New cyber threats that affect consumers and businesses alike are constantly emerging, some of them more dangerous than others. Recently, the Heartbleed bug made a big noise, getting attention as a software flaw that could expose the sensitive information of hundreds of thousands of users.
What exactly is the Heartbleed bug? How did it change e-commerce? Is it still safe to shop online?
What Is It?
Open SSL encryption software is the tool that online shops use to protect information such as credit and debit card numbers and passwords. The sites are easy to recognize; they all have https:// in the URL. However, the Heartbleed bug can lead to attackers tricking a server into sharing secure information.
Vox.com explains how it works, “The SSL standard includes a heartbeat option, which allows a computer at one end of an SSL connection to send a short message to verify that the other computer is still online… Researchers found that it’s possible to send a…malicious heartbeat message that tricks the computer at the other end into divulging secret information.”
Who Does It Affect?
The dangers that come along with the Heartbleed bug do’t put just a handful of servers and consumers at risk. Basically, almost any website that accepts payment is at risk.
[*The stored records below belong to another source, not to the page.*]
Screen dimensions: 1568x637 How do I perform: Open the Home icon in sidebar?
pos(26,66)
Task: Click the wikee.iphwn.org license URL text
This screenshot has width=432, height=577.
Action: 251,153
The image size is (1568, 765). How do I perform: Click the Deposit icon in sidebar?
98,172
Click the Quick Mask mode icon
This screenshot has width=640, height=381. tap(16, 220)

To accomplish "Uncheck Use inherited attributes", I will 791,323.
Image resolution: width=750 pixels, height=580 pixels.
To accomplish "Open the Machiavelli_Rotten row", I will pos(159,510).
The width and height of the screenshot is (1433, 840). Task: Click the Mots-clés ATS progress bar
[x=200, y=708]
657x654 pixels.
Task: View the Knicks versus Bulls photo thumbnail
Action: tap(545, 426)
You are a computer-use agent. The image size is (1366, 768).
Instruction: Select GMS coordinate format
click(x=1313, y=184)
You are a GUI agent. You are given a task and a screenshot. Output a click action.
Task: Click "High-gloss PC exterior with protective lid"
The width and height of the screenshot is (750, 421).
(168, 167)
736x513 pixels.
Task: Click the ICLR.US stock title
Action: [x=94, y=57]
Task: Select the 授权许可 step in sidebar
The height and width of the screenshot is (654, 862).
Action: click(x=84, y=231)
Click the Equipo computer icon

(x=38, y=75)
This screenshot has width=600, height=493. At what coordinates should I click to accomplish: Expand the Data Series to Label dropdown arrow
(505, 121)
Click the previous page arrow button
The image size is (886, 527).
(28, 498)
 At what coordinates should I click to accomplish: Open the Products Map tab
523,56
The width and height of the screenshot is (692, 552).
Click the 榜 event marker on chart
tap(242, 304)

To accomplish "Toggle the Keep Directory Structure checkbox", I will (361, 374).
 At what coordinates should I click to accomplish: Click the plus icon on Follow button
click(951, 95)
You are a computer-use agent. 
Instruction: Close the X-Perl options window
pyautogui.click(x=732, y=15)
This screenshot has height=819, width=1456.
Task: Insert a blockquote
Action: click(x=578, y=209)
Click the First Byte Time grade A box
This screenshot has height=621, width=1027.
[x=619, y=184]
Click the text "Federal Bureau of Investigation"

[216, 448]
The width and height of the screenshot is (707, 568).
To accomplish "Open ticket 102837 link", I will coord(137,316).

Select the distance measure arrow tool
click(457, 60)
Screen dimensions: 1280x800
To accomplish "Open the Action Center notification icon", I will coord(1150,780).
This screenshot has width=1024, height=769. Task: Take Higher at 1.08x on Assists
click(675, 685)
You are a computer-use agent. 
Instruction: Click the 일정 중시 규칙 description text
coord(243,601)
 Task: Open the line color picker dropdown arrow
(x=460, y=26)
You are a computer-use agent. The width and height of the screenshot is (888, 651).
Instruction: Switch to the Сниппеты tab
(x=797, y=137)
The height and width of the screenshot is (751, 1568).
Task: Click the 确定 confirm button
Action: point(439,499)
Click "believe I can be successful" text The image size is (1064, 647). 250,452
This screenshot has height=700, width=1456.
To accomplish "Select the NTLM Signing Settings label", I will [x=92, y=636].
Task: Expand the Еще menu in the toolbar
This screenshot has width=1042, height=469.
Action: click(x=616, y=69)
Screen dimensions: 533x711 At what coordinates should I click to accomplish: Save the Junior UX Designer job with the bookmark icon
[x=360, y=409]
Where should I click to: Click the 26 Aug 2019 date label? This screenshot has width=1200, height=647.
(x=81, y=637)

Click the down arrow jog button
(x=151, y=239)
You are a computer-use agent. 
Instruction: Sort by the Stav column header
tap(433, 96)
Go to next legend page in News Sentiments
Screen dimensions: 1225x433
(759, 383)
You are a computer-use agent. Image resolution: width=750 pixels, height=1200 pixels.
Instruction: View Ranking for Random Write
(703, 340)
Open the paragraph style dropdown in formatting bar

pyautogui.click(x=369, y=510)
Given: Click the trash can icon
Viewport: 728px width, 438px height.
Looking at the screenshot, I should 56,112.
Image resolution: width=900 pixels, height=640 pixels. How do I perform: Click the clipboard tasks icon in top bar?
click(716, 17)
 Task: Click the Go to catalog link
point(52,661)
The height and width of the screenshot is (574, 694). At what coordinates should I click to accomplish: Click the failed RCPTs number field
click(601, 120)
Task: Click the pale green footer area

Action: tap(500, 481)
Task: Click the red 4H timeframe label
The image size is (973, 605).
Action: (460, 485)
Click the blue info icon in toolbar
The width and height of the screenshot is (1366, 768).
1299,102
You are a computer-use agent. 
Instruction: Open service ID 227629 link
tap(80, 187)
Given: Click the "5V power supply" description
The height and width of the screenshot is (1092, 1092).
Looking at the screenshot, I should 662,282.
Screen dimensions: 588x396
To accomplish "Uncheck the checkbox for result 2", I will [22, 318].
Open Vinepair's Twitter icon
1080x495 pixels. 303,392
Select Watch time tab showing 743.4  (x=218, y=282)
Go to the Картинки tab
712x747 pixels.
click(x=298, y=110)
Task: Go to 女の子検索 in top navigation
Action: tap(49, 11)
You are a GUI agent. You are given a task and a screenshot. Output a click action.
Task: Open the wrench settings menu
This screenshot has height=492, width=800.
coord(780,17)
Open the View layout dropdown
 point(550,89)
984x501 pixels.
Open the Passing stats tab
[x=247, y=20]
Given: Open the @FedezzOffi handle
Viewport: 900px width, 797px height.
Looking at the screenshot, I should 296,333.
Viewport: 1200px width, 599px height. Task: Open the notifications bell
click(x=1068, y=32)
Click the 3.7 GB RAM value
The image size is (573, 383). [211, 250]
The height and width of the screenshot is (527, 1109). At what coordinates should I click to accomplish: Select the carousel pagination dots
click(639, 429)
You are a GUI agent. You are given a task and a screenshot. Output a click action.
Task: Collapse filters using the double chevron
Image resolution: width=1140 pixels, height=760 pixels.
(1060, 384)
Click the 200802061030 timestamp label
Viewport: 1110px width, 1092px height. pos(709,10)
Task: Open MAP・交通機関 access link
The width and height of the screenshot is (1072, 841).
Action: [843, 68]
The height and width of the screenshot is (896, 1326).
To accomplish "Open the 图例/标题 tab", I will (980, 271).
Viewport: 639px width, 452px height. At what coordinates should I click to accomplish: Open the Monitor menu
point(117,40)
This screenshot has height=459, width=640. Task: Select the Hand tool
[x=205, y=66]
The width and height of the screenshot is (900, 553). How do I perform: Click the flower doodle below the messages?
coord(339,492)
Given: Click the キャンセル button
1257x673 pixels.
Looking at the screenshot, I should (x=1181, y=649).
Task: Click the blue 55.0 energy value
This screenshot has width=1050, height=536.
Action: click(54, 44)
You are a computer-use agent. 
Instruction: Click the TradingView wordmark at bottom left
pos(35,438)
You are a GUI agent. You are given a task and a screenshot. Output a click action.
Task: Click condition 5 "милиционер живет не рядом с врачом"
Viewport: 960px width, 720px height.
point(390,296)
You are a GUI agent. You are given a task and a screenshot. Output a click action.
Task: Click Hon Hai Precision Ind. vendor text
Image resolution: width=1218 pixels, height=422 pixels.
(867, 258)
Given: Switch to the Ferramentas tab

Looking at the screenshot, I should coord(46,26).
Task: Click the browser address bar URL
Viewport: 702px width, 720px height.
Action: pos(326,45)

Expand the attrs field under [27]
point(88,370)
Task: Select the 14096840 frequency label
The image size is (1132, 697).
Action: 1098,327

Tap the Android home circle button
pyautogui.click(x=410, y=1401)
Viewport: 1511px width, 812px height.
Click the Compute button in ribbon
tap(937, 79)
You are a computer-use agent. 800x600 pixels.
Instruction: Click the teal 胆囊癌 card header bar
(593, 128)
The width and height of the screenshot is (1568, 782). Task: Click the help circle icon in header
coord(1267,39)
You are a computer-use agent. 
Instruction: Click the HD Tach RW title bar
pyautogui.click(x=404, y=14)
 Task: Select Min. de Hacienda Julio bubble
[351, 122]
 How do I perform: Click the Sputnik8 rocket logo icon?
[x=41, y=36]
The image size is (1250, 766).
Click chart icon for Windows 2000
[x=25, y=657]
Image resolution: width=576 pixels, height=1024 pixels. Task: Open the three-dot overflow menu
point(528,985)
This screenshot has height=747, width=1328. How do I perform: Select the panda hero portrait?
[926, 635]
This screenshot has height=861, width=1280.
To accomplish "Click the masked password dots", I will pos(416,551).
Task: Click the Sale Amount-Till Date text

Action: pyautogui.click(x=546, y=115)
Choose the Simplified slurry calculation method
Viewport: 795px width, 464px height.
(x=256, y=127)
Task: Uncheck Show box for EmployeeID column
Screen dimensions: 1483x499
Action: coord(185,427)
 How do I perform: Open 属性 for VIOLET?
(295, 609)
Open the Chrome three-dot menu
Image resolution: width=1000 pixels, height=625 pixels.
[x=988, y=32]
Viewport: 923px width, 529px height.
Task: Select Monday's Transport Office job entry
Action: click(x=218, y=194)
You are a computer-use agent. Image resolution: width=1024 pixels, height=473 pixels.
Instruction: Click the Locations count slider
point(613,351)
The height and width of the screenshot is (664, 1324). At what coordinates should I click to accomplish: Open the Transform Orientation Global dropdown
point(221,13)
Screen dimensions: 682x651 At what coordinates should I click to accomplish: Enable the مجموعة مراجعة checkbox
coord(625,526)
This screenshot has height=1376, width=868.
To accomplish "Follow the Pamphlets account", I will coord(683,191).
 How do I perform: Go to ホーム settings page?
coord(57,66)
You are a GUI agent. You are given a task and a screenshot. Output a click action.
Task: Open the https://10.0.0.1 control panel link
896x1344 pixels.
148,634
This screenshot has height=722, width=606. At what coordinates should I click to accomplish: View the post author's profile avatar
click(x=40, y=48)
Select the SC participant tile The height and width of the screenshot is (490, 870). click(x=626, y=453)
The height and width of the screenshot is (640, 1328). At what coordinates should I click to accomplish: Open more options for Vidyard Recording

To make matters even worse, the flaw has existed since 2011, and it only came to public attention in April of this year. Hackers have had years to take advantage of it, so it’s impossible to tell how much of an impact the bug has already had on businesses and Internet shoppers.
The Potential Damages
The leakage of sensitive consumer information can lead to identity theft, but that’s only one part of the bad news. The Heartbleed bug also exposes server security keys, which are the codes that enable the servers to make sense of encrypted information. When a hacker gets a hold of a security key, he or she can impersonate the server, raking in even more private information.
E-commerce businesses are well aware of another way that security breaches hurt. When news about the bug first broke, “Security experts [advised] people to literally stay off the Internet—not logging into bank sites to check a balance…or shopping online,” says thinkprogress.com. Without a fix for the bug, all Internet businesses found themselves in jeopardy.
Once the spotlight fell on Heartbleed, it wasn’t long before experts devised a solution to stop the bug in its tracks. The fix was as simple as disabling or patching SSL’s heartbeat extension. It was up to individual servers to take care of this, and many website operators acted quickly to protect consumers.
However, some sites left themselves open to the Heartbleed bug. A recent news article pointed out that as of May 9, 2014, as many as 300,000 sites were still vulnerable, a number that represents about half of the sites initially affected. Given that eye-popping number, it’s only reasonable that many online shoppers have lost trust in their favorite Internet shopping haunts.
Is It Safe to Shop Online?
With all the potential personal catastrophes tied up in the infamous software flaw, it’s no surprise that consumers are scrambling for Heartbleed bug protection. While the main responsibility lies with website operators, individuals should also take steps to safeguard their information. Some simple things that people can do include:
- Logging out of websites after each session.
- Frequently changing passwords.
- Checking if a website is vulnerable to Heartbleed before using it. This list shows many major sites that are no longer (or never were) vulnerable to the bug.
- Investing in identity theft protection.
The Heartbleed bug’s exposure sent waves of fright through the online shopping community, but bringing it into the public eye turned out to be a good thing. It led to a patch that can stop the bug, and it served as a vivid reminder that consumers should always take precautions to protect their information.
There will always be pitfalls associated with online shopping, but responsible businesses and savvy consumers can take action to minimize the risk. Hence, bargain hunters and hobbyists can still shop online without shaking in their boots.